Schriftgröße anpassen
1918–2018: 100 Jahre Frauenwahlrecht in Deutschland
Das Jahr der Frau_en im Schwulen Museum in Berlin, war zugleich das Jahr, in dem wir 100 Jahre Wahlrecht für Frauen feiern konnten. Der Rat der Volksbeauftragten, der im Zuge der revolutionären Ereignisse nach dem Ersten Weltkrieg ab 10. November 1918 die höchste Regierungsgewalt innehatte, erklärte am 12. November 1918 eindeutig: „Alle Wahlen zu öffentlichen Körperschaften sind fortan nach dem gleichen, geheimen, direkten, allgemeinen Wahlrecht (...) für alle mindestens 20 Jahre alten männlichen und weiblichen Personen zu vollziehen.“ Mit der Formulierung „alle männlichen und weiblichen Personen“ war eine Forderung der Frauenbewegungen erfüllt, für die sie, wenn auch von unterschiedlichen Standpunkten aus und mit unterschiedlichen Zielsetzungen, jahrelang mit viel Ausdauer, Mut und Fantasie gekämpft hatten.
Ein langer, schwieriger Kampf
Die Frauen in Deutschland haben das Wahlrecht nicht geschenkt bekommen. Es war ein langer Frauen- und Klassenkampf, bis zu seiner Durchsetzung. Denn gerade in dieser Frage bestand „ein enormer Unterschied zwischen arbeitenden Frauen und den besitzenden Ladies, zwischen einer Dienerin und ihrer Herrin“, wie es Alexandra Kollontai 1913 in der Prawda formuliert hatte. Ohne den internationalen Kampf der Sozialistinnen wäre das Frauenwahlrecht nicht durchgesetzt worden. Hartnäckig mussten sie an drei ‚Fronten‘ kämpfen: gegen die Repressalien der Behörden, gegen die Frauenfeindlichkeit mancher Genossen und gegen viele ihrer bürgerlichen Geschlechtsgenossinnen. In vielen Veröffentlichungen zum 100. Jahrestag wurden vor allem Frauen aus der bürgerlichen Frauenbewegung, die für das Stimmrecht kämpften, hervorgehoben. Vergessen wird der Kampf der sozialistischen Arbeiterinnenbewegung. Zwar forderte Louise Otto (1819–1895), die Begründerin der bürgerlichen Frauenbewegung, bereits 1843 in den Sächsischen Vaterlandsblättern „die Theilnahme der weiblichen Welt am Staatsleben“, das Frauenwahlrecht betrachteten sie und ihre Mitstreiterinnen jedoch als Fernziel. Sie fürchteten, dass die meisten Frauen noch nicht in der Lage wären, das Recht selbstständig zu nutzen, sondern stattdessen Interessenverbände und Parteien die Frauen für ihre Zwecke instrumentalisieren könnten. Deshalb setzten sie sich zunächst für bessere Bildung für Frauen ein. Anders die Frauenrechtlerin Hedwig Dohm (1831–1919): Sie rief in ihrem Text Der Jesuitismus im Hausstande von 1873 den Frauen zu: „fordert das Stimmrecht, denn über das Stimmrecht geht der Weg zur Selbständigkeit und Ebenbürtigkeit, zur Freiheit und zum Glück der Frau.“ Damit war sie ihrer Zeit weit voraus; Politik gehörte damals nicht zum bürgerlichen Frauenideal.

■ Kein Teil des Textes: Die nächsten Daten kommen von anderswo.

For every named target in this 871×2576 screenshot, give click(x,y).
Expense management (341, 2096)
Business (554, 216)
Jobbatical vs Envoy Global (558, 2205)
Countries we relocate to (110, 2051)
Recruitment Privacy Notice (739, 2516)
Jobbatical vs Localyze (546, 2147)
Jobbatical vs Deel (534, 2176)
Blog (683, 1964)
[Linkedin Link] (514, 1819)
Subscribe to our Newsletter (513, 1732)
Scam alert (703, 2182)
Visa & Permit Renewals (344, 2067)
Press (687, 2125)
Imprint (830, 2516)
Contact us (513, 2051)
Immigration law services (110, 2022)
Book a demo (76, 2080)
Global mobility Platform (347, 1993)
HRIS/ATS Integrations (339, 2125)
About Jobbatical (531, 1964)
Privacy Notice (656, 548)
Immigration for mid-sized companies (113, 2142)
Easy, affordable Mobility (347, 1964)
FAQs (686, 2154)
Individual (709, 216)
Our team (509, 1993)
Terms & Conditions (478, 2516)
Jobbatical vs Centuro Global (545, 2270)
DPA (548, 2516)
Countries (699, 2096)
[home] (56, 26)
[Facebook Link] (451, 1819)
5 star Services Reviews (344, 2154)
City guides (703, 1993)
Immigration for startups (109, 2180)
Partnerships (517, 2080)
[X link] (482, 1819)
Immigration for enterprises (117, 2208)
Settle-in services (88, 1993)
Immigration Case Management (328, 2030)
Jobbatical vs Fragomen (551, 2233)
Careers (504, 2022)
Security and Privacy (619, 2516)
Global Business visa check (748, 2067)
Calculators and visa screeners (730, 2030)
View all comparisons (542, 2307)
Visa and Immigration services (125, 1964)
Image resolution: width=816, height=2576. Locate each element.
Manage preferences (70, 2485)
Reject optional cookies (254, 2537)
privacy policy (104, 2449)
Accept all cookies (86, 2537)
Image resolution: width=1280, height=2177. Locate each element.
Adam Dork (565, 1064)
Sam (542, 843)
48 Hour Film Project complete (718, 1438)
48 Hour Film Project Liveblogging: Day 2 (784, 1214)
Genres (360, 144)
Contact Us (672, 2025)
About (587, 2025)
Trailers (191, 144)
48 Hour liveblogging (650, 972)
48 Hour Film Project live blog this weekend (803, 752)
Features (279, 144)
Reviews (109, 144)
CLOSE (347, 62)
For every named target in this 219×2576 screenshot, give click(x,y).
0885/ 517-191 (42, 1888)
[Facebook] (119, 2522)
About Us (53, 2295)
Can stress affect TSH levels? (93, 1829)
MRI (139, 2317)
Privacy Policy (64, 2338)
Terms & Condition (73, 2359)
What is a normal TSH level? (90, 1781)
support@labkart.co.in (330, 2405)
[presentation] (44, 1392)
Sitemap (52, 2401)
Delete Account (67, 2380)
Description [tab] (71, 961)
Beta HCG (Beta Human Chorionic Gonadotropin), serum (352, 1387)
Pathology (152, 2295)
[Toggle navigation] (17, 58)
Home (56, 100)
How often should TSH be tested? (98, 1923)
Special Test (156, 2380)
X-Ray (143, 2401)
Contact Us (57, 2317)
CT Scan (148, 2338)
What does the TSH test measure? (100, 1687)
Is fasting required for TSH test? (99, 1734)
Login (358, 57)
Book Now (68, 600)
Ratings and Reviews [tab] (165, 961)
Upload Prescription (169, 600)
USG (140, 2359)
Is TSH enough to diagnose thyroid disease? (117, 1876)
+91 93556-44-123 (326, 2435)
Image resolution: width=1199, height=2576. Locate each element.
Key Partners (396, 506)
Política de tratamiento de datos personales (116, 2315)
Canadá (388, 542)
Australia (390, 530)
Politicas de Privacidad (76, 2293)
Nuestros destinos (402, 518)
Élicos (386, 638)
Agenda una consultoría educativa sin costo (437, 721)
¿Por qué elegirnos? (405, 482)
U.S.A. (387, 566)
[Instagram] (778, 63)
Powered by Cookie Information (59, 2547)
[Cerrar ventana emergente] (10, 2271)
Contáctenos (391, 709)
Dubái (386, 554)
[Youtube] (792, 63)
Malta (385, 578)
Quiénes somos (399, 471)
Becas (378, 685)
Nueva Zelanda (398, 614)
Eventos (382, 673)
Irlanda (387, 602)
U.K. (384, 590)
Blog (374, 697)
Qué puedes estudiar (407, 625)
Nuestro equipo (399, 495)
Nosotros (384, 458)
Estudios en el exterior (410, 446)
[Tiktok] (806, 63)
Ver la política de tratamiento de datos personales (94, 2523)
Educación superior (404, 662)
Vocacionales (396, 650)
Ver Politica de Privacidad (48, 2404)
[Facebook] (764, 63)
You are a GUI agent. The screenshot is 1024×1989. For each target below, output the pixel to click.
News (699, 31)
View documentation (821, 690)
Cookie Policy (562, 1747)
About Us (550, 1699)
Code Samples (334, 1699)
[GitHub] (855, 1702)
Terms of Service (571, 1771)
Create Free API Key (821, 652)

Der ‚radikale Flügel‘ der bürgerlichen Frauen trat für gleiche politische Rechte als Voraussetzung zur Gleichstellung der Frauen in allen Bereichen von Staat und Gesellschaft als ein ‚natürliches Recht‘ ein. Die ‚gemäßigten Bürgerlichen‘, seit 1894 im Bund Deutscher Frauenvereine (BDF) zusammengeschlossen, stritten darum, ob Frauen ein allgemeines Wahlrecht einfordern sollten – das bis 1918 in Preußen nicht einmal die Männer der unteren Schichten hatten – oder ob sie die Anpassung an die Rechte ‚ihrer‘ Männer fordern sollten, d.h. ein Wahlrecht nach drei oder vier Klassen, und damit ein beschränktes „Damenwahlrecht“, wie Clara Zetkin es beschrieb.
Die völlig rechtlose Situation der Arbeiterinnen und Dienstmädchen nahmen sie nicht in den Blick. Auch die ‚radikalen‘ unter den bürgerlichen Frauengruppen kooperierten nur punktuell mit sozialistischen Frauengruppen. So kam es kaum zu gemeinsamen Aktionen, eher zu Behinderungen. Für die bürgerlichen Frauen war es ohnehin schwierig, zum Wahlrecht eindeutig Stellung zu beziehen, ohne damit den Bezug zu einer Partei herzustellen. Bis zur Durchsetzung des Frauenwahlrechts waren es lediglich die beiden sozialdemokratischen Parteien MSPD und USPD, die sich dafür einsetzten. Und ‚zu denen‘ wollten sie nicht gehören.
Auf der Frauenstimmrechtskonferenz 1899 in London schlossen sich sowohl Anhängerinnen eines eingeschränkten wie auch eines allgemeinen Wahlrechts zusammen. Erst 1902 gründeten Anita Augspurg (1857–1943) und Lida Gustava Heymann (1868–1963) in Hamburg den Verein für Frauenstimmrecht. 1904 nahm der Verband unter Ausschluss der Sozialistinnen am Internationalen Frauenstimmrechtskongress in Berlin teil. Auf dem Kongress wurde der Weltbund für das Frauenstimmrecht unter dem Vorsitz von Marie Stritt (1855–1928) gegründet. Der Weltbund verfolgte strikte Neutralität in der Frage, welche Frauen von den Wahlrechtserweiterungen profitieren würden. Das förderte Marie Stritts Popularität, verhinderte aber eine einheitliche ‚Marschrichtung‘ der ‚Bürgerlichen‘.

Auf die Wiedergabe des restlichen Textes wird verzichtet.